## LAVORO DA SVOLGERE
a) Estrai parola per parola dal testo sulla tossicità dei funghi la parte che si apre con le parole contenenti "Annotiamo qui, per" e si chiude con "condizioni complessive (sano/debilitato).".
b) Riscrivi in forma di elenco il paragrafo del testo sulla tossicità dei funghi che comincia con "Si tratta di veleni termolabili", mantenendone i fatti principali.

+++ ESTRATTO DELLA PAGINA

Fatte queste ultime note di attenzione possiamo incominciare il ragionamento sulla tossicità come elemento caratteristico dividendo i principi tossici in due grandi categorie:

* principi termolabili (eliminabili)
* principi termostabili (ineliminabili)

Dei primi, in una certa misura, abbiamo già detto nel capitolo sulla commestibilità consigliando di attenersi solo al consumo di funghi ben cotti.

Si tratta di veleni termolabili, cioè eliminabili col calore; si ottiene tale risultato quando la temperatura raggiunge i 70 °C circa e la mantiene per alcuni minuti. Siamo in presenza di principi tossici la cui intensità è molto variabile e, in relazione, il grado di disturbo causato è anch’esso soggetto a variazioni notevoli; la pericolosità è però relativa essendo sufficiente una cottura completa (minimo 15 minuti) per scongiurare pericoli. Tra i funghi che sono portatori di tali principi ricordiamo: Amanita rubescens, le Amanita del gruppo vaginata (Sottogenere Amanitopsis), Armillaria mellea s.l., Lepista nuda, Clitocybe nebularis, Russula olivacea (e verosimilmente altre congeneri del medesimo gruppo), i Boletus del gruppo luridus, le Morchella, le Helvella, le Peziza etc.
Ben più pericolosi sono i principi tossici della seconda categoria; infatti qualsiasi intervento operiamo sul fungo, non modifichiamo le sue caratteristiche di tossicità; non la bollitura, né l’essiccazione, né altri interventi. Anche in questo caso abbiamo varie gradazioni di tossicità che vanno da lievi dolenzie a gravi e gravissimi avvelenamenti che possono culminare con la morte. Certamente in molte sindromi la gravità è commisurata alla quantità ingerita, ma in molti casi i principi tossici sono così nocivi che bastano pochi grammi di fungo per produrre esiti disastrosi.
Annotiamo qui, per scrupolo informativo, che non tutti gli esseri viventi reagiscono alle sostanze velenose nello stesso modo; pertanto, ad esempio, una lumaca può cibarsi con dovizia (peso fungino in relazione al peso corporeo) e senza incorrere in problemi di sorta, dei funghi che hanno esiti letali assunti dall’uomo anche in piccole dosi; in questo senso non può essere considerata, neppure lontanamente, prova di non tossicità l’essere un fungo oggetto di attenzione da parte di animali. Nello stesso modo non tutti gli uomini hanno le medesime reazioni, soprattutto in relazione alle condizioni complessive (sano/debilitato).

++++++
+++ MATERIALE FORNITO

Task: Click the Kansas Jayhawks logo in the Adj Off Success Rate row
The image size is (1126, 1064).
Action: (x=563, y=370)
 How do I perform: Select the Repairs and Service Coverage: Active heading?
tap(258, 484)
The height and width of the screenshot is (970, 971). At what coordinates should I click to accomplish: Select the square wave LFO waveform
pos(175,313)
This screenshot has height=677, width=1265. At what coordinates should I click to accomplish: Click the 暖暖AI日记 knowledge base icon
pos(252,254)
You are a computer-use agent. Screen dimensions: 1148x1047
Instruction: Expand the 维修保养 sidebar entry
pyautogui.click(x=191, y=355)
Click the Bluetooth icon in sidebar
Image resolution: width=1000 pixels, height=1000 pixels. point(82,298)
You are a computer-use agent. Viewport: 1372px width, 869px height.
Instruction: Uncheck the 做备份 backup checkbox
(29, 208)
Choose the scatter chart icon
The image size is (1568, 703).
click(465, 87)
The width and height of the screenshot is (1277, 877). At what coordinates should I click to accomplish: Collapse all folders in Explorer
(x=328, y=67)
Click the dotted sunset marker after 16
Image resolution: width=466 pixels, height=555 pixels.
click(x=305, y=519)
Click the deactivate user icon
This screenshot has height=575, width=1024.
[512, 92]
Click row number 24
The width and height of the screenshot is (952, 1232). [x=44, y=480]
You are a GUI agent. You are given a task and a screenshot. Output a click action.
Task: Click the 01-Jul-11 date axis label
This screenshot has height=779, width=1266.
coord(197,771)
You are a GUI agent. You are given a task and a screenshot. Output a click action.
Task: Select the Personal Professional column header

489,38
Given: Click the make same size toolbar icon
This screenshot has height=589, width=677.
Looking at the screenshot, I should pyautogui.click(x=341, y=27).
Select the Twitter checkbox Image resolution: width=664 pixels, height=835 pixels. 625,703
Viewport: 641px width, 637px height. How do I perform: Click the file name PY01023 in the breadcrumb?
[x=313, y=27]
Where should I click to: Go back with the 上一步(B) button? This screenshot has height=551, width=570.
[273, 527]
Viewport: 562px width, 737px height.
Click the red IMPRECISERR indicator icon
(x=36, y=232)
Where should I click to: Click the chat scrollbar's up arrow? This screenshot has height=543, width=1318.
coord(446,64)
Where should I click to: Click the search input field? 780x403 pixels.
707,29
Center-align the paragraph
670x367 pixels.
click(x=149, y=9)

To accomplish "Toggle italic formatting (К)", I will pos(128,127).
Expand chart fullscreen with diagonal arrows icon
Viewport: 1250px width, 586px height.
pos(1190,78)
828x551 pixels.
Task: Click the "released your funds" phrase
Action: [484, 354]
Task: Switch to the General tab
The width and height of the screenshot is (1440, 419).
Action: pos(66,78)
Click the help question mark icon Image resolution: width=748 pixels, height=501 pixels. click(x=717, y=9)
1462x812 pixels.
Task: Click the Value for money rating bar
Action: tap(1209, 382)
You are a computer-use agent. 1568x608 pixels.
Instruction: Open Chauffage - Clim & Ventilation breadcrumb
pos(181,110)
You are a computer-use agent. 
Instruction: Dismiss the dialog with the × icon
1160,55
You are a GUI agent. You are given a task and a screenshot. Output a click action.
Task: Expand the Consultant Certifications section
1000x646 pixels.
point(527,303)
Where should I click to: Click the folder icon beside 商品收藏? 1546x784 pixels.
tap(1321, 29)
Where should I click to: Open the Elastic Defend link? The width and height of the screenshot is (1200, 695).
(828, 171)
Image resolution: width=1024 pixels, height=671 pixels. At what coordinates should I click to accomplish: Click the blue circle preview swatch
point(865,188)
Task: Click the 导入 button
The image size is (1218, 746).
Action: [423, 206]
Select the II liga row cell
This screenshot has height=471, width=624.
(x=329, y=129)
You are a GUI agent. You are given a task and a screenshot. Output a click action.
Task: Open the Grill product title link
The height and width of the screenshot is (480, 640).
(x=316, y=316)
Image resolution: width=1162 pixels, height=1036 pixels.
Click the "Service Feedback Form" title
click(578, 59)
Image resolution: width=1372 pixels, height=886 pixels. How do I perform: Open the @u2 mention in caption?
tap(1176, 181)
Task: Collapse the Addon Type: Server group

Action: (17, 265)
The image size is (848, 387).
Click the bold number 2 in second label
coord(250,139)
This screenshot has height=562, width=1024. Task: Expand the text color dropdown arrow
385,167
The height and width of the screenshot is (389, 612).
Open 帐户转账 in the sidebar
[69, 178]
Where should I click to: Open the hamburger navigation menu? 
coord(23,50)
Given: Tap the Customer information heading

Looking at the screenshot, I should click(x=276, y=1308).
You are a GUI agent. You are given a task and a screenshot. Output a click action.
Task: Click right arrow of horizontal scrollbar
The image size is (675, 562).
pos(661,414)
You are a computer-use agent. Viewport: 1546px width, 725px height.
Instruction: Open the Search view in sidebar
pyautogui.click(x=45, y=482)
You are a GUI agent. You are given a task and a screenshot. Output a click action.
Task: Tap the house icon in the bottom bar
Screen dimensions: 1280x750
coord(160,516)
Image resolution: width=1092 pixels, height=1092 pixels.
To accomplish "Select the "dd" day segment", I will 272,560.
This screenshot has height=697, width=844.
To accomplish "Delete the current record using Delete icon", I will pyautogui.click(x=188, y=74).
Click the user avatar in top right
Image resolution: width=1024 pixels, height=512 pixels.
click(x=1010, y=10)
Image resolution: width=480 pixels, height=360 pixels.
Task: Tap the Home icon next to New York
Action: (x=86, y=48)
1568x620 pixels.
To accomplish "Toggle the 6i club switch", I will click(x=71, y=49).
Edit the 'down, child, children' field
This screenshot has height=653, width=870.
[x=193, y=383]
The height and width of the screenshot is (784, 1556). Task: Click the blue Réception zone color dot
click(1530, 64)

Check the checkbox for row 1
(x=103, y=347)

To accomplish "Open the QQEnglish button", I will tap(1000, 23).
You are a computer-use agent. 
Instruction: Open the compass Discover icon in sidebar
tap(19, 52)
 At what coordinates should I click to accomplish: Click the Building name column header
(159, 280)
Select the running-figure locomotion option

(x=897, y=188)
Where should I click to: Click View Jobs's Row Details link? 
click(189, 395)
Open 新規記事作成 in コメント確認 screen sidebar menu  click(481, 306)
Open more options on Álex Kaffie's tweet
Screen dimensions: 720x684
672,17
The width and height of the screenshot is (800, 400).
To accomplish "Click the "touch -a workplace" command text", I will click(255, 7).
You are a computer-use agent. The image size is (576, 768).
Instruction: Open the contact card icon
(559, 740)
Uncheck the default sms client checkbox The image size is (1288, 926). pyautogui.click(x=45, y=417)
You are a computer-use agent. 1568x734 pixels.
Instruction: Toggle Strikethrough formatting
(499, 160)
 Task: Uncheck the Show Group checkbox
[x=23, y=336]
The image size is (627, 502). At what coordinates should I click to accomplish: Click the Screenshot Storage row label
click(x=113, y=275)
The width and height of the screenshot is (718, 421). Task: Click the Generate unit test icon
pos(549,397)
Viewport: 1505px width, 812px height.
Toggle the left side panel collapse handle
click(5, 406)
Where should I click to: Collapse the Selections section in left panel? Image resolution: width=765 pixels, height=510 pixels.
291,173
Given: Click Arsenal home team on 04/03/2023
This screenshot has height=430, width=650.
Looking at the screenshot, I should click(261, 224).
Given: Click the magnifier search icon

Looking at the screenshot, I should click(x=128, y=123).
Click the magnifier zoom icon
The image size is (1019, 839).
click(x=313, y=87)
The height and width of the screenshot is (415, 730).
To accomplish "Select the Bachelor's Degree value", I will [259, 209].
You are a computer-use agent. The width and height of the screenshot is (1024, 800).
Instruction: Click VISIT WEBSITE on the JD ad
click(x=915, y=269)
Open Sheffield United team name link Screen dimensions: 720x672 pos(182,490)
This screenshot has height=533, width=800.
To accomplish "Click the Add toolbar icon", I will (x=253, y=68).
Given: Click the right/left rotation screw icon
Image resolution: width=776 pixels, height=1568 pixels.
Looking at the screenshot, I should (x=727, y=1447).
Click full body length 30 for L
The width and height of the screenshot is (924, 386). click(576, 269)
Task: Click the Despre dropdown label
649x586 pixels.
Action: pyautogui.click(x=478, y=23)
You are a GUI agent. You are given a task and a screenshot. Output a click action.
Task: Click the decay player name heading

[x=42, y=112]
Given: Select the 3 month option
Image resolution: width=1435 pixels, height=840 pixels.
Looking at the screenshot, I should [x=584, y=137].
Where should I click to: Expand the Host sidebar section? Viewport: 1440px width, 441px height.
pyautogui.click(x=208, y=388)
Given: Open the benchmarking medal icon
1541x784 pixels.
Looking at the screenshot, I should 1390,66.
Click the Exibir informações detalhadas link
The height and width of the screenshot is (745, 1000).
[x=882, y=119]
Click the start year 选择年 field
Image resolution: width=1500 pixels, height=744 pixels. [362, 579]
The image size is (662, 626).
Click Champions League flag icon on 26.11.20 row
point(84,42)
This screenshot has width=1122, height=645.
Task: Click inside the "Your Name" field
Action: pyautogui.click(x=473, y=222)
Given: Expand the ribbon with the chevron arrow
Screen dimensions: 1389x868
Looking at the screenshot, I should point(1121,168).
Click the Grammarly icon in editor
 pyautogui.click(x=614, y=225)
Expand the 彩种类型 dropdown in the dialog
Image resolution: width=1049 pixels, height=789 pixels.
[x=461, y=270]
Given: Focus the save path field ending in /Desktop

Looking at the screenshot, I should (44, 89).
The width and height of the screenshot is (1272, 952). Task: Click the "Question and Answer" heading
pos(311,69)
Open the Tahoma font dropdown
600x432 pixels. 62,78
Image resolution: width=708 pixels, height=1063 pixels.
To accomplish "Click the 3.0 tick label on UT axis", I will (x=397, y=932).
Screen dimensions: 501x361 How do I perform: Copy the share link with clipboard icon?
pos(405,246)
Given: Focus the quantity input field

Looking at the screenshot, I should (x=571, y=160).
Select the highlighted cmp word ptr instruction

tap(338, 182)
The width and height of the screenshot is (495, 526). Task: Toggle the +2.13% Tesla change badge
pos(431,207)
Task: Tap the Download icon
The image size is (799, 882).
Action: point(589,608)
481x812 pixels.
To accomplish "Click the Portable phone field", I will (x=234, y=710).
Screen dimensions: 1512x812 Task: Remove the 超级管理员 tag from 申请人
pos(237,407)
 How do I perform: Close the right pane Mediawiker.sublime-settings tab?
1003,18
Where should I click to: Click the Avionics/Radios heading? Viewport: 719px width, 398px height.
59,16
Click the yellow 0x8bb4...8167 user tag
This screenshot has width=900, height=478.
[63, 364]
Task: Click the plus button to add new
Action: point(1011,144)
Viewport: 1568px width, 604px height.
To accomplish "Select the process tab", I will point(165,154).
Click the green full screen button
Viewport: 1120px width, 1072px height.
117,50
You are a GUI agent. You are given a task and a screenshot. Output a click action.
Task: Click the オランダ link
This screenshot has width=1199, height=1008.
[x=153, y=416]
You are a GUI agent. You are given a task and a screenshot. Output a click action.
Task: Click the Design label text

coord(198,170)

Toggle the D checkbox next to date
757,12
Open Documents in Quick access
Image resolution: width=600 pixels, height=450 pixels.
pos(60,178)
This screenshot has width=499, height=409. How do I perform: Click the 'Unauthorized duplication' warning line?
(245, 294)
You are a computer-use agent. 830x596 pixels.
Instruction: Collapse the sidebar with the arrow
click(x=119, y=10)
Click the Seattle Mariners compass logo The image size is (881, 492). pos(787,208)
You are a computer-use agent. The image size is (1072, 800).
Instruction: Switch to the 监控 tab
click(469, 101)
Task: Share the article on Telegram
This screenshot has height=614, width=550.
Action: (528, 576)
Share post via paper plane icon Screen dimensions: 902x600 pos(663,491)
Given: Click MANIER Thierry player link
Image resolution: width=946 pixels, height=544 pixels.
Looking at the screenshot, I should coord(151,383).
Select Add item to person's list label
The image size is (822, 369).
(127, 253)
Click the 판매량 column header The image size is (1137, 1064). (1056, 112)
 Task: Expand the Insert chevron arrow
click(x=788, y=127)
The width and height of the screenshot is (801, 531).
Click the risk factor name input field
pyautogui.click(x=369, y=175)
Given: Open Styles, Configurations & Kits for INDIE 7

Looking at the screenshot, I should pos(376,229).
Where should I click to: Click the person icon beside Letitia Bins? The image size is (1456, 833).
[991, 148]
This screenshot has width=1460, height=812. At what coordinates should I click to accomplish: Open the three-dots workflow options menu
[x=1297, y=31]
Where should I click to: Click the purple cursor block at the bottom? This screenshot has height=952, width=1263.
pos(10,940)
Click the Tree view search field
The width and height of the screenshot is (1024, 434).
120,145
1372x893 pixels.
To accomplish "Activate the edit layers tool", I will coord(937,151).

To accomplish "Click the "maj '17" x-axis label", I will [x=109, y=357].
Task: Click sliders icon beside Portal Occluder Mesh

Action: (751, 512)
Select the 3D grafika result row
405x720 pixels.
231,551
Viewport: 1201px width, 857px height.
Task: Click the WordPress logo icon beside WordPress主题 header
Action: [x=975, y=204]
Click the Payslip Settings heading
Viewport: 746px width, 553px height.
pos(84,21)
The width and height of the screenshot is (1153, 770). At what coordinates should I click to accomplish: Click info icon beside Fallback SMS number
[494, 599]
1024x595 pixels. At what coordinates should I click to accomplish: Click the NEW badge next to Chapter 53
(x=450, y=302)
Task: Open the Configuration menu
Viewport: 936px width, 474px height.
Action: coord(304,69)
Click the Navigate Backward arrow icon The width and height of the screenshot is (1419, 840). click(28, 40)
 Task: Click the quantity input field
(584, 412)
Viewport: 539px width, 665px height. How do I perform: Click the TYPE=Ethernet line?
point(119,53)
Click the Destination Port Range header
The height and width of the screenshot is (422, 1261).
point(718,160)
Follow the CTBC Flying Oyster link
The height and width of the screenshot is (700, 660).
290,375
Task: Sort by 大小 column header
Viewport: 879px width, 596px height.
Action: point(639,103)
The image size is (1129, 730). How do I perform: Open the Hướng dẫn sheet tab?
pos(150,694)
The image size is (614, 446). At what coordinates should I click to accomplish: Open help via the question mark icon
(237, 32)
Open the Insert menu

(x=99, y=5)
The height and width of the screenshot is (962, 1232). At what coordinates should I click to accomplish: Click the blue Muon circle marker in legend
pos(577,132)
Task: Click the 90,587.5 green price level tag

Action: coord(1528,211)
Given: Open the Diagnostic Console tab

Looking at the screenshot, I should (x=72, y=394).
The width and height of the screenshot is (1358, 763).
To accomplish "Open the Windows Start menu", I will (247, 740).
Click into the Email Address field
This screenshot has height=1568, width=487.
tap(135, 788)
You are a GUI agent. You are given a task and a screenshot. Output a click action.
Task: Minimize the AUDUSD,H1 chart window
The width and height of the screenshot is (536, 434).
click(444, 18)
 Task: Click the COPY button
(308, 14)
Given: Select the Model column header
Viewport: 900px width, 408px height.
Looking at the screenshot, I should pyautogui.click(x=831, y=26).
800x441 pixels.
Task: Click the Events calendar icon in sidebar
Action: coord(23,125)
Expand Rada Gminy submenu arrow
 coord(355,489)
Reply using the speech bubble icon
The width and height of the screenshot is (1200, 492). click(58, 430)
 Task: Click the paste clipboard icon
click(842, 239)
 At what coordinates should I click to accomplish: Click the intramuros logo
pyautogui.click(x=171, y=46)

++++++

## RISPOSTE AI COMPITI
a)
Annotiamo qui, per scrupolo informativo, che non tutti gli esseri viventi reagiscono alle sostanze velenose nello stesso modo; pertanto, ad esempio, una lumaca può cibarsi con dovizia (peso fungino in relazione al peso corporeo) e senza incorrere in problemi di sorta, dei funghi che hanno esiti letali assunti dall’uomo anche in piccole dosi; in questo senso non può essere considerata, neppure lontanamente, prova di non tossicità l’essere un fungo oggetto di attenzione da parte di animali. Nello stesso modo non tutti gli uomini hanno le medesime reazioni, soprattutto in relazione alle condizioni complessive (sano/debilitato).

b)
- Sono veleni termolabili, cioè eliminabili col calore. Il risultato si ottiene quando la temperatura raggiunge circa 70 °C e resta tale per alcuni minuti.
- L'intensità di questi principi tossici è molto variabile, e lo è anche il grado di disturbo che causano.
- La pericolosità è relativa, perché una cottura completa di almeno 15 minuti basta a scongiurare pericoli.
- Tra i funghi che li contengono figurano Amanita rubescens, le Amanita del gruppo vaginata (Sottogenere Amanitopsis), Armillaria mellea s.l., Lepista nuda, Clitocybe nebularis e Russula olivacea (con verosimilmente altre congeneri del medesimo gruppo). Vi rientrano anche i Boletus del gruppo luridus, le Morchella, le Helvella, le Peziza e altri.